Era la mañana del Año Nuevo, y la ciudad de Palma aún despertaba con resaca. Pero no todos los que salían a las calles estaban listos para disfrutar de un nuevo comienzo. Un hombre de 33 años y una mujer de 34, ambos españoles, se encontraron con un taxista en el camino y lo que debería haber sido un simple intercambio de palabras acabó convirtiéndose en un altercado violento.
El reloj marcaba las 5:15 horas cuando la pareja, al cruzar un paso peatonal, se sintió ofendida por la manera en que el taxista conducía. En lugar de dejarlo pasar, decidieron cargar contra él con insultos y agresiones. La situación escaló rápidamente; la mujer empezó a golpear el capó del coche como si eso pudiera cambiar lo sucedido y terminó rompiendo el retrovisor. Cuando el taxista salió para intentar calmar las aguas, recibió golpes que le dejaron lesiones leves en la cara y las manos.
Crisis sobre ruedas
A pesar del intento de fuga por parte de la pareja, el taxista no se quedó parado. Con determinación logró retenerlos hasta que llegó una patrulla de la Policía Local. Allí, los agentes encontraron tres personas forcejeando bajo la mirada atónita de algunos transeúntes. La pareja intentó ofrecer una versión diferente de los hechos, pero sus relatos chocaban entre sí y estaban claramente influenciados por alguna copa demás.

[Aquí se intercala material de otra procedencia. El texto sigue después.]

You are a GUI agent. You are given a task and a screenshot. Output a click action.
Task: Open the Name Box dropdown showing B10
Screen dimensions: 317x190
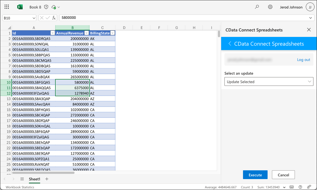[34, 18]
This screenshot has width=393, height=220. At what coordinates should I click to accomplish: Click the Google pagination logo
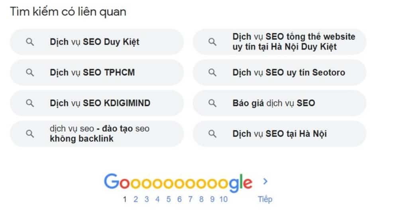pyautogui.click(x=178, y=183)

Dos testigos presenciales corroboraron sin dudarlo lo que había dicho el taxista, quien decidió presentar una denuncia formal para hacer valer su derecho ante esta injusticia. Este tipo de incidentes nos recuerdan lo frágil que puede ser nuestra convivencia diaria; a veces basta con un cruce inesperado para que todo se descontrole.